小説ノート

小説は文章のドライブ感がすべてだ、というくらいに強く訴えておきたい。まあよっぽどおもしろいストーリーだとか、ストーリーの語りかたがものすごくうまいというならあれだけど、そうじゃないならドライブ感、ほとんどそれだけで小説の価値は決まる。ドライブ感の出しかたというのは一つや二つじゃないので、それぞれ自分にあったやりかたがあると思うが、わたしのばあいセンテンスをすこし長くとって、読点でだらだらつないでいくのがよいような気がする。基本的にとても悪文だから読点を省くとすごく読みにくくなるし、かといって句点でこまかく文を切っていくと、文と文のあいだのつながりが悪くてブツブツ切れた印象になる。だから読点でかたちだけでもつないでしまったほうが(息がつながって)いいのだが、書いているときはちゃんと意味のとおる文章を書けてるつもりなので、けっこう細かくセンテンスを切ってしまい、あとで冷静になってから読み返すと愕然とするのだ。
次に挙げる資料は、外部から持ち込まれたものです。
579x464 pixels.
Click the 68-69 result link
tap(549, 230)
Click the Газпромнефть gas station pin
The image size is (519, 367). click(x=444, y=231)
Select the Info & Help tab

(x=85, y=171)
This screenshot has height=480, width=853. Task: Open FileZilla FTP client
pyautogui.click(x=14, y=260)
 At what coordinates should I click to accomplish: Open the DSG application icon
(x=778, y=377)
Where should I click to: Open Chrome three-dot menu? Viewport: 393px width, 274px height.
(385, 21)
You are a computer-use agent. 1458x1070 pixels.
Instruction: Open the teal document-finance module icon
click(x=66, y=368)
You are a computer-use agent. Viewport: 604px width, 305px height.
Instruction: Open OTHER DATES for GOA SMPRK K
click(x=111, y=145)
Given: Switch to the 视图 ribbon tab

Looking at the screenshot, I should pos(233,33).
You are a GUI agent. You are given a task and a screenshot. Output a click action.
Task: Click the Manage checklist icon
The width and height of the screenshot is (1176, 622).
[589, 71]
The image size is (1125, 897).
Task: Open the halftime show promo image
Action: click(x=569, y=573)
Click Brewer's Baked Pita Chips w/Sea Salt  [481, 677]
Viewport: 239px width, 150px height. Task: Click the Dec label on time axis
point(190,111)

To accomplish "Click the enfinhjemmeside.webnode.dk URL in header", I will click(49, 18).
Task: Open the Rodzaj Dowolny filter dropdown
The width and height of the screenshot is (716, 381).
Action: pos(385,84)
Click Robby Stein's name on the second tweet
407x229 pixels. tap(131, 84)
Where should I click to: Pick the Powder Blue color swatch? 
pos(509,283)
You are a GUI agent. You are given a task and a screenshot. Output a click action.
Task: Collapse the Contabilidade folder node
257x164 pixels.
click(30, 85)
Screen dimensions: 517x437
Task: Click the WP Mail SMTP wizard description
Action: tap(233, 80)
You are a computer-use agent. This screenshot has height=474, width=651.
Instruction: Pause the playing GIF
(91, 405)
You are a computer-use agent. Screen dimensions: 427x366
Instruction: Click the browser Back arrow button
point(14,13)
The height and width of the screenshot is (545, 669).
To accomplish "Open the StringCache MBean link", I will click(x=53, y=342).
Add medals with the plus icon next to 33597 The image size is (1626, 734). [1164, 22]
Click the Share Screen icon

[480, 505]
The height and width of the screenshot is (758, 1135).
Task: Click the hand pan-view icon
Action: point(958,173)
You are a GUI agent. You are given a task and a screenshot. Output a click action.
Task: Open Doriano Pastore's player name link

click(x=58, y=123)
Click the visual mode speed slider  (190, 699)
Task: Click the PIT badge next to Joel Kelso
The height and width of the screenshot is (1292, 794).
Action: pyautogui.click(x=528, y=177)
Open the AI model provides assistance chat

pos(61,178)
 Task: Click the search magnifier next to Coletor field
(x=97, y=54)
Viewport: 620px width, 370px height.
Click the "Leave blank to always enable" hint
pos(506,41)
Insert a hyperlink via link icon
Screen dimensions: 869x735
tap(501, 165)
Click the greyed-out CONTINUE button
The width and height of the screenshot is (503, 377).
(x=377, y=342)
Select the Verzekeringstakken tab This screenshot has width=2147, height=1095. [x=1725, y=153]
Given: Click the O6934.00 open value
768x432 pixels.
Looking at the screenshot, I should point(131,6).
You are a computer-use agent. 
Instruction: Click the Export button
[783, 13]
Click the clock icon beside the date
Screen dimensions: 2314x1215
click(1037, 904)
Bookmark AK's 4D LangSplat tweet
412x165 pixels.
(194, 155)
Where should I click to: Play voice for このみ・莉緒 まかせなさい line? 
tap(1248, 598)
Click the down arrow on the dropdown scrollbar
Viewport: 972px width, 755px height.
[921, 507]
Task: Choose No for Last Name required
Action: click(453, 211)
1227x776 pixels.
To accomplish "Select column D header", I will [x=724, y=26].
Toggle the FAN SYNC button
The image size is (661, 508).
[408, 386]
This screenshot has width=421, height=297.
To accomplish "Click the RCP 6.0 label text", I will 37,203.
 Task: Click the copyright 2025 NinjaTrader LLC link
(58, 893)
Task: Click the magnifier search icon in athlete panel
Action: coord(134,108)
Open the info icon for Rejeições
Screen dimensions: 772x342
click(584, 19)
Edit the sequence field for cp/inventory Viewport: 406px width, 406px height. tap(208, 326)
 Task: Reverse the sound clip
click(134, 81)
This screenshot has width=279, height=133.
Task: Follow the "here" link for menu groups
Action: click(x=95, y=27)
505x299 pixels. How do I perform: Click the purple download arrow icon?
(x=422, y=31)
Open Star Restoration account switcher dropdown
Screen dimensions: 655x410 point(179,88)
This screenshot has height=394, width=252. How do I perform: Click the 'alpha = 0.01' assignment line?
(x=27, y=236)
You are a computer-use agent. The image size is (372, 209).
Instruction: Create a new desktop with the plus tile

文章のドライブ感一般に関していうなら、とにかく基本は「書かれてる意味がよくわからくってもなんだか心地よく読める文章」これじゃなかろうか。私にとっては『表層批評宣言』以来蓮實重彦せんせいの文章がそういうものでありつづけている、ような気がする。しかし影響され過ぎると目も当てられないので、注意がいる。